# AIM:
Copy the part of the data that opens with the line containing "Turn on the Enable timer checkbox" and closes with the line containing "Looking at the", keeping every line in that span, both ends included, identical to the original.

# EXTRACTED ENTRIES:
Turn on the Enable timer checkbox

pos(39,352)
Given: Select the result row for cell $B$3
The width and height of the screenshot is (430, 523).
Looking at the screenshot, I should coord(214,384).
==
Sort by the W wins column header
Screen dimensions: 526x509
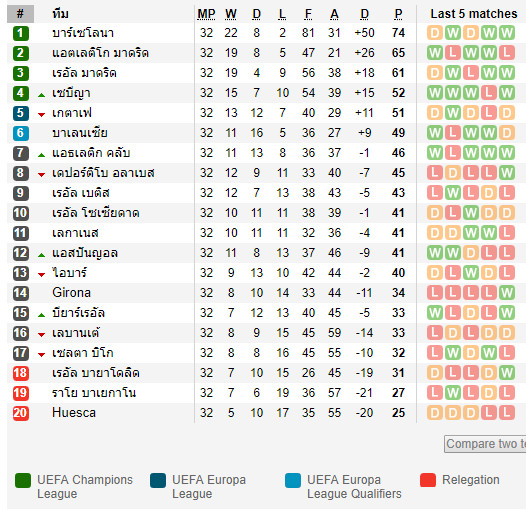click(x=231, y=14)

# RESPONSE TO THIS TASK:
Turn on the Enable timer checkbox

pos(39,352)
Given: Select the result row for cell $B$3
The width and height of the screenshot is (430, 523).
Looking at the screenshot, I should coord(214,384).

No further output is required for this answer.